Hunting the Most Massive Black Holes
Our research is dedicated to identifying and studying the most massive black holes in the Universe. These giants, often located in the centers of galaxy clusters, provide a unique opportunity to explore how black holes shape their surroundings and influence the evolution of galaxies. By using a combination of multi-wavelength observations and advanced techniques, including machine learning, we aim to uncover how these black holes regulate gas flows, drive galaxy transformations, and affect large-scale cosmic structures. Through this work, we hope to deepen our understanding of the profound impact these extraordinary objects have on the Universe.

Clusters of Galaxies: Exploring High-Redshift Frontiers
Our team investigates galaxy clusters, the largest gravitationally bound structures in the Universe, with a focus on high-redshift clusters. By examining the role of black holes in these distant systems, we aim to understand how they influence galaxy evolution over cosmic timescales. Using advanced X-ray and radio observations, such as Chandra, XMM-Newton, JVLA and LOFAR, we are uncovering the intricate interplay between black holes and their environments, contributing to a better understanding of the evolution of large-scale structures in the cosmos.

Deep Radio Observations: Shedding Light on the Hidden Universe
Through deep radio observations, our team is uncovering subtle structures within galaxy clusters that were previously unseen. These include mini-halos and phenomena such as Kelvin-Helmholtz instabilities, which provide valuable insights into the behavior of relativistic particles and magnetic fields. By producing detailed radio images, we contribute to advancing the field of radio astronomy and enhancing our understanding of the dynamic environments within clusters.

Multiphase Gas in Clusters: Balancing Cooling and Heating
We study the complex dynamics of cooling and heating in galaxy clusters, focusing on the interplay between hot and cold gas phases. Observations of systems like the Perseus cluster allow us to explore how black holes influence gas behavior and regulate star formation. By combining observational data with theoretical models, our work seeks to illuminate the processes that maintain thermal balance in these extreme environments.

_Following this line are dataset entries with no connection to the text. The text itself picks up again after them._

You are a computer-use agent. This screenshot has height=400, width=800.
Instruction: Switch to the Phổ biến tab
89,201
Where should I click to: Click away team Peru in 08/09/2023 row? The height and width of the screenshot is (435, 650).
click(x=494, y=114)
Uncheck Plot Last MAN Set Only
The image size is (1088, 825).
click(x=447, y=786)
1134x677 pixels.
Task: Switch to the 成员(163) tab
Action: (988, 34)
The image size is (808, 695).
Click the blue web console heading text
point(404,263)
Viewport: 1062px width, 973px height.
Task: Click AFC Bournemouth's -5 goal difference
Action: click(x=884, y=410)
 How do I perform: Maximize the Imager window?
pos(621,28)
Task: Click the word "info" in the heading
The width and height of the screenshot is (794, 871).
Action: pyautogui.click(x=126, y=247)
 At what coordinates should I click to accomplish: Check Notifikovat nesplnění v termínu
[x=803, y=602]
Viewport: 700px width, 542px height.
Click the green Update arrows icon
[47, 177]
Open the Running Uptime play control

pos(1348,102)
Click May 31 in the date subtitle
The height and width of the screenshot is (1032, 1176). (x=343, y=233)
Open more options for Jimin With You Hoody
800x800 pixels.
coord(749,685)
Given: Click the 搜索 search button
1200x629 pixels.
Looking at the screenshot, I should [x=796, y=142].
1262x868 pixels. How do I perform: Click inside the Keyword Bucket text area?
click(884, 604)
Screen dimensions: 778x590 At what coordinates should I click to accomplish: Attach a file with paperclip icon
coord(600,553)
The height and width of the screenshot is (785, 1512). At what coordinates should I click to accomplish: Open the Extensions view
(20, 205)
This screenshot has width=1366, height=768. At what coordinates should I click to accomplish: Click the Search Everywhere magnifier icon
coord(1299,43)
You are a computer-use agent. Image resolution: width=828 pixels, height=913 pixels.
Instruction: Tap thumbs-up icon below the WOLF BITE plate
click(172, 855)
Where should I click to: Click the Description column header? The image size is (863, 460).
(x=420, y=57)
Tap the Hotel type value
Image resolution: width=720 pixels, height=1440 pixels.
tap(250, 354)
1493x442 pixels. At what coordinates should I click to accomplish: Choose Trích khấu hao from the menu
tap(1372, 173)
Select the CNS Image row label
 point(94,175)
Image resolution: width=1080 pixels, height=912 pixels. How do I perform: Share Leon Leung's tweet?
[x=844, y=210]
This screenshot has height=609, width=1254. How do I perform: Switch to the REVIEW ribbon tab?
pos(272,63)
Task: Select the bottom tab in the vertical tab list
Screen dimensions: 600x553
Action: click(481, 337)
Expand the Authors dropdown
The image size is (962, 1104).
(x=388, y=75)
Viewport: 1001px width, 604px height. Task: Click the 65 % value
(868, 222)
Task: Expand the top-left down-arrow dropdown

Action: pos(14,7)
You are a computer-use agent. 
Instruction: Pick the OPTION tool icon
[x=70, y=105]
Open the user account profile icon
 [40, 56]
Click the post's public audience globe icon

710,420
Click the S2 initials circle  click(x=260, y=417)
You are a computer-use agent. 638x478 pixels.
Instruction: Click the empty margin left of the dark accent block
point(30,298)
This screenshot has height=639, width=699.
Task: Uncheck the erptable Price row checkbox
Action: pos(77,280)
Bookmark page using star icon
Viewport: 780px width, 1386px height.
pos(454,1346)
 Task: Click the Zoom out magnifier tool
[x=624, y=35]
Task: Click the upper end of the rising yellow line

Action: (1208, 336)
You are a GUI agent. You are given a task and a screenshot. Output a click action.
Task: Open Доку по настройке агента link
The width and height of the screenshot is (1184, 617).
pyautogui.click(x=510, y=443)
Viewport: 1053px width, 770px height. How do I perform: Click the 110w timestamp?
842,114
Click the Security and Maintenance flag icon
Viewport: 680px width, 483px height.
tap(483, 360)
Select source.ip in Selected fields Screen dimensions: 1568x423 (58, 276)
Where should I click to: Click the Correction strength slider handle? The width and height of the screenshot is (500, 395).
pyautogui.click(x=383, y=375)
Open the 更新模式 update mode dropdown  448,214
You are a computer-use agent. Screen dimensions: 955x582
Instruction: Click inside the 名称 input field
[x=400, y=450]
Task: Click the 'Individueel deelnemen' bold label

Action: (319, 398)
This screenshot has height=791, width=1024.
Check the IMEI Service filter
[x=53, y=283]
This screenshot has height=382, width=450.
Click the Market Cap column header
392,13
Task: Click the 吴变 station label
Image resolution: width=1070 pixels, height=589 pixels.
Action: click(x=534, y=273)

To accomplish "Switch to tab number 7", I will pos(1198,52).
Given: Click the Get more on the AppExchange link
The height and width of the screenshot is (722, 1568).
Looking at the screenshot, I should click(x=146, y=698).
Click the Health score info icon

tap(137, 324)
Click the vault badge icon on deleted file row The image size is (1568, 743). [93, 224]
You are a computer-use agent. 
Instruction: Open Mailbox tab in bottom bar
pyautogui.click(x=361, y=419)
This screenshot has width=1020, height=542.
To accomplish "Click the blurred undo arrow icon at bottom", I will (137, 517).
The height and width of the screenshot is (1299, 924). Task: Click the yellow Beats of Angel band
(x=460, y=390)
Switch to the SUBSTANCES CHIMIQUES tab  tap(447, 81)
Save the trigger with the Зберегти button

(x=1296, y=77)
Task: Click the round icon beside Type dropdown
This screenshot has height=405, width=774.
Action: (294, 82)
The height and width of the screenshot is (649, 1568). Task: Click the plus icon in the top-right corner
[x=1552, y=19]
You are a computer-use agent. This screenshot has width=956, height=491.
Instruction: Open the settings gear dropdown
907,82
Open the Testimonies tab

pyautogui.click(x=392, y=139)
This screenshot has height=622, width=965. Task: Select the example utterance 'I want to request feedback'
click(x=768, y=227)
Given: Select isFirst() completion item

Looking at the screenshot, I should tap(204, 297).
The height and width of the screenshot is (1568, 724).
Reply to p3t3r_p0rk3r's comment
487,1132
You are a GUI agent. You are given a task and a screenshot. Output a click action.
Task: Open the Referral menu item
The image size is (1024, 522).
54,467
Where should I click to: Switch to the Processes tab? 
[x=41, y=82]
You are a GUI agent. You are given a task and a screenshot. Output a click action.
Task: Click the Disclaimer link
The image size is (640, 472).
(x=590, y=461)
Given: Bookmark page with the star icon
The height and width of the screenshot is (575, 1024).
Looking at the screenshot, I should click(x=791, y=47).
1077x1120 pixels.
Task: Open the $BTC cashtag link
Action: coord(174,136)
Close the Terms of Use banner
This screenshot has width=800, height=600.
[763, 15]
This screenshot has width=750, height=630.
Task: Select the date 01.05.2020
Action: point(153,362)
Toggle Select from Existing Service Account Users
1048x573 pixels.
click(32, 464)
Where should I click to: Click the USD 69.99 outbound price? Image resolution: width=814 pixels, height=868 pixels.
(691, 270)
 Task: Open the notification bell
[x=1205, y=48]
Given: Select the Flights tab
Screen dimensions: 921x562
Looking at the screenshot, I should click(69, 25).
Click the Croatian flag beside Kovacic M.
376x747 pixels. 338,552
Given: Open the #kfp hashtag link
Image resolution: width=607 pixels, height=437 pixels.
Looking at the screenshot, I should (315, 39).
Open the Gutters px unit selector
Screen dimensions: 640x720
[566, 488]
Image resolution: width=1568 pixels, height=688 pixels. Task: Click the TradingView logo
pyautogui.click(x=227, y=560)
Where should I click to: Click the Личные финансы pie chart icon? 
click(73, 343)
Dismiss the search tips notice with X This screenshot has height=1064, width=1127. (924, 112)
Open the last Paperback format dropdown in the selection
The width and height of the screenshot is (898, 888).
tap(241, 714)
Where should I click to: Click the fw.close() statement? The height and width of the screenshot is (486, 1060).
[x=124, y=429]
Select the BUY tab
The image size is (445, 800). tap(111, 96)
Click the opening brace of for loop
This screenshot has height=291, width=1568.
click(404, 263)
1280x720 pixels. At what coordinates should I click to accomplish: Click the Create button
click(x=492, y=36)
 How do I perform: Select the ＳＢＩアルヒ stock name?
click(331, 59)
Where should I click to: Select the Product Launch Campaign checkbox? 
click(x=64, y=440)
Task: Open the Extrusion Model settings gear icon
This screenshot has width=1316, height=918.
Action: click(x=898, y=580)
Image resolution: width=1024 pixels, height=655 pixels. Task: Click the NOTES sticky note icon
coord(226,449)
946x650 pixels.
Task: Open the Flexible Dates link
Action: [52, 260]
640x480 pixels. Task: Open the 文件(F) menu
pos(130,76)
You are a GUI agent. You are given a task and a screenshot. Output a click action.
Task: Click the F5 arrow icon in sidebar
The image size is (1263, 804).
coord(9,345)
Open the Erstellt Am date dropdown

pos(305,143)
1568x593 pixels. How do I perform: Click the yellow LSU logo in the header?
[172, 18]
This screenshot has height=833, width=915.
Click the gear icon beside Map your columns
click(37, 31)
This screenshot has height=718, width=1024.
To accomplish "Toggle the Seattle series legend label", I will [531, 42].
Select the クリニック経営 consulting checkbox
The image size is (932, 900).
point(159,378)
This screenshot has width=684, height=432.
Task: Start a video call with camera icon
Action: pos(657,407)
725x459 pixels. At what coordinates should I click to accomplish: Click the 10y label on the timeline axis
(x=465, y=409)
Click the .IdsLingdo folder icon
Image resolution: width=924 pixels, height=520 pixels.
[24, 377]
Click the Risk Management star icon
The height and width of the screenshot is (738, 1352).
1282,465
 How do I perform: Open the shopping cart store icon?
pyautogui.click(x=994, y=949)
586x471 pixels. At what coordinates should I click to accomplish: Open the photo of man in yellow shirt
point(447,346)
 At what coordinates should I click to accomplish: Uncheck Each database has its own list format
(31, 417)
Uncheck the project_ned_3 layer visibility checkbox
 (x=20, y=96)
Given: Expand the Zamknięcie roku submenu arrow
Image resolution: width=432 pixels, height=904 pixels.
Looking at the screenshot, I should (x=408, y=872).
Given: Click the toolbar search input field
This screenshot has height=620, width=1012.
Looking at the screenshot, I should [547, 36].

Machine Learning in Astrophysics: Enhancing Discovery
Our team is integrating novel machine learning techniques to address the challenges posed by large datasets from next-generation telescopes. By developing tools such as LUCI for integral field unit observations and applying neural networks to X-ray spectroscopy, we are improving data analysis efficiency and uncovering new possibilities for research. These efforts are helping to push the boundaries of what can be achieved with modern astrophysical datasets.